Re: [sqlite] Concurrency, MVCC

2004-04-16 Thread Christian Smith
On Thu, 15 Apr 2004, Doug Currie wrote:

>
>Thursday, April 15, 2004, 9:16:01 AM, Christian Smith wrote:
>
>> On Wed, 14 Apr 2004, Doug Currie wrote:
>
>>>One way to get table level locking without a great deal of pain is to
>>>integrate the shadow paging ideas with BTree management. Rather than
>>>using page tables for the shadow pages, use the BTrees themselves.
>>>This means that any change to a BTree requires changes along the
>>>entire path back to the root so that only free pages are used to store
>>>new data, including the BTree itself. Writing the root page(s) of the
>>>BTree(s) commits the changes to that table (these tables).
>
>> Actually, this gets my vote. Keeps the pager layer the same,
>
>The pager gets *much* simpler because it doesn't need to make a log
>file. The log file is not necessary because writes only go to free
>pages.
>
>Well, there would be one write-ahead log. It's needed to prevent
>partial updates to the page number pointers to the roots page(s) of
>the BTree(s) at commit. This log is created at commit time, and is
>much simpler and much smaller than the present log file.

I'd have thought it'd be better to preserve the pager layer as is. If it
ain't broke...


> [...]
>
>This design works well. It has the advantage (compared with shadow
>pager) that reads are not burdened with page table indirection. It has
>the potential disadvantage (compared with SQLite 2.8) that small
>writes can modify several pages (based on the depth of the BTree).

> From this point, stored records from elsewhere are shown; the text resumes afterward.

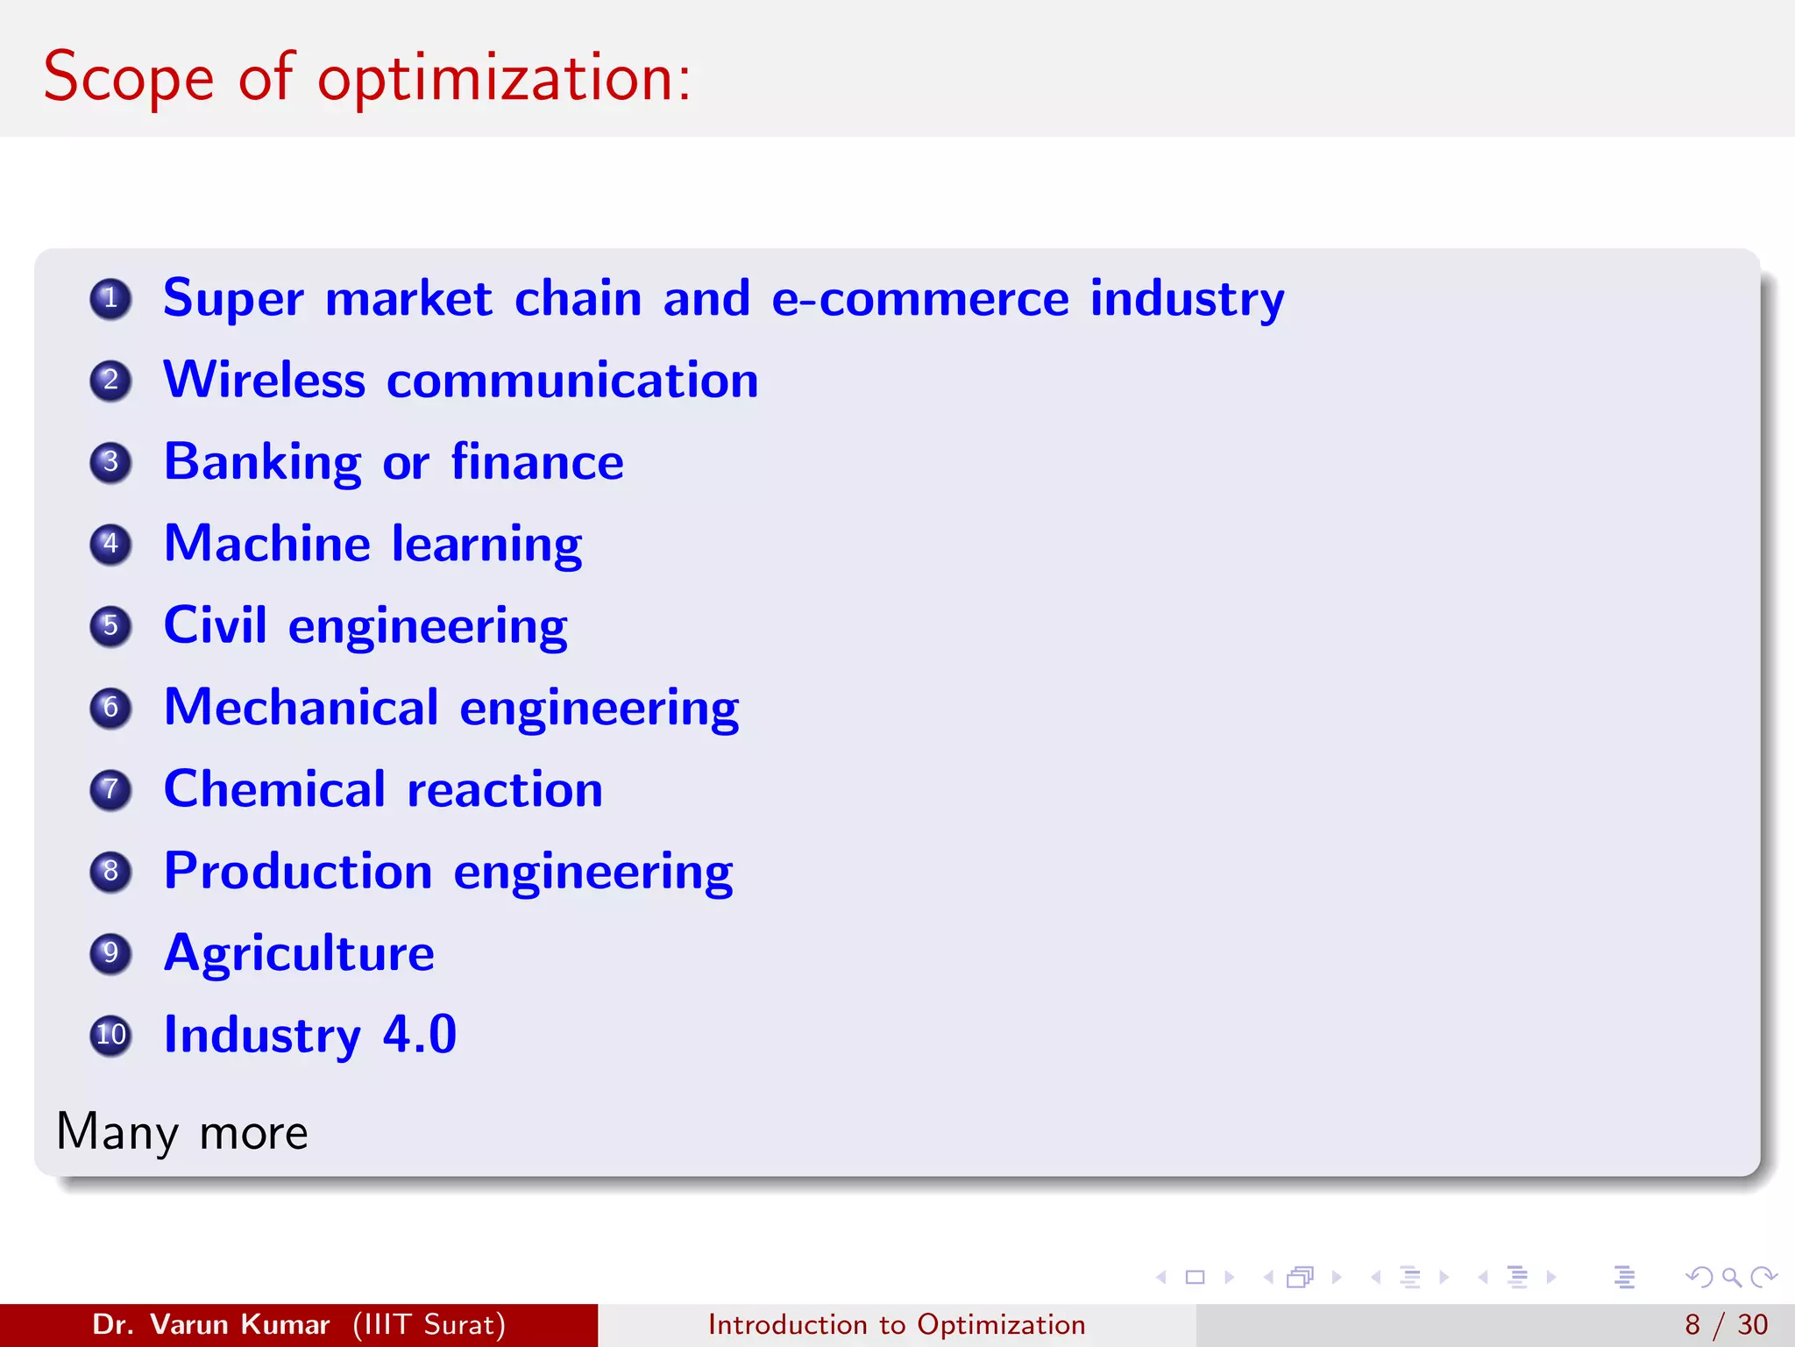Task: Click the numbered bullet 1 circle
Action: pos(110,299)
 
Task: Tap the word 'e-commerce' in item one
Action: pos(919,299)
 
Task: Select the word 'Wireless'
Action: pos(265,381)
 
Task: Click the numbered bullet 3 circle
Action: pos(110,462)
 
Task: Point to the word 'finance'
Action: pos(537,462)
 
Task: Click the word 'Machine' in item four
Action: pos(267,544)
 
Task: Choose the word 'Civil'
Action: pos(215,625)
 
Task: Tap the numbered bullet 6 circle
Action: pos(110,708)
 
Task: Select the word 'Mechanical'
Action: pos(301,708)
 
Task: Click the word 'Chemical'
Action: pos(274,789)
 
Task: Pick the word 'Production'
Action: pos(298,872)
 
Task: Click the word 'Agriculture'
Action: pos(299,953)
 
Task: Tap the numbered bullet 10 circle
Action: pos(110,1035)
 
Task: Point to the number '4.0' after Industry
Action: pos(420,1035)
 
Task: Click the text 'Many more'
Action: pos(182,1132)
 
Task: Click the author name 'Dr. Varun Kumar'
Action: pos(210,1324)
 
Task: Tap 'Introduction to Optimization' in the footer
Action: pos(897,1324)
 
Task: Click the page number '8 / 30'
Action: pos(1726,1324)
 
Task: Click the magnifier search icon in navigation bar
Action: pos(1731,1277)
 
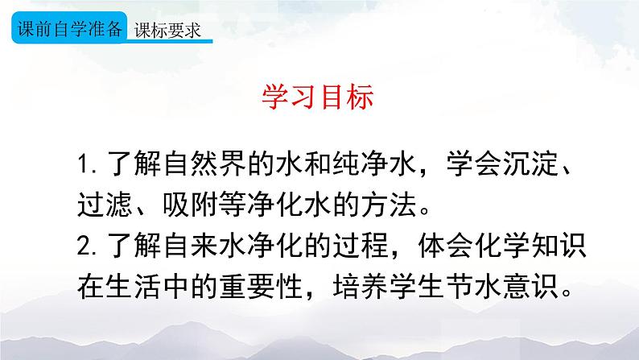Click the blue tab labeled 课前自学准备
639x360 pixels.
[69, 29]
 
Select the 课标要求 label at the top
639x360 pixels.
[167, 30]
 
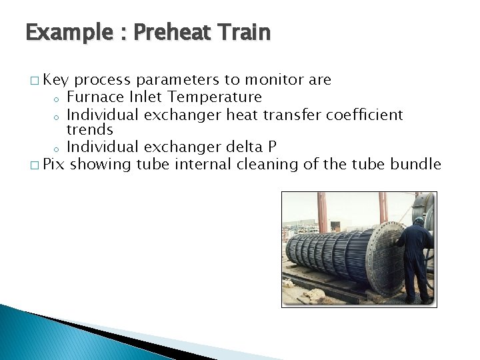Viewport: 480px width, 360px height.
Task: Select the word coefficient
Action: [x=365, y=115]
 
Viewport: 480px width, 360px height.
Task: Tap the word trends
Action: [x=90, y=129]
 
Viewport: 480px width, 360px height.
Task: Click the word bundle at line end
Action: [x=416, y=164]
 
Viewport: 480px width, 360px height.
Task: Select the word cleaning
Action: [x=266, y=164]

So for reads, there is basically no extra burden (other than the caching
of the initial tree roots,) and writing will be slightly slower, but with
decreasing penalty as updates get bigger, and probably insignificant
against dumping of the page cache when transactions are finished, and all
of course in parallel with reads, so overall performance should be improve
in many scenarios.

It would of course be limited, like shadow paging, to a single address
space (writes would block reads in other address spaces.)

>
>I used this design in a proprietary database in the late 1980s. The
>only reason I didn't consider modifying SQLite this way up until now
>is that I was anticipating BTree changes for 3.0, so I confined my
>efforts to the pager layer.

Given this design, if it is adopted, it would also be trivial (and free in
terms of IO) to maintain a running total of records in a given btree as
well, as was requested some weeks back, as any new/deleted records would
update the btree to the root anyway.

Is this design feasible given the time constraints on 3.0? I've not
studied the btree layer in much detail, so don't know how much existing
code would need to change.

Christian

-- 
/"\
\ /ASCII RIBBON CAMPAIGN - AGAINST HTML MAIL
 X   - AGAINST MS ATTACHMENTS
/ \

-
To unsubscribe, e-mail: [EMAIL PROTECTED]
For additional commands, e-mail: [EMAIL PROTECTED]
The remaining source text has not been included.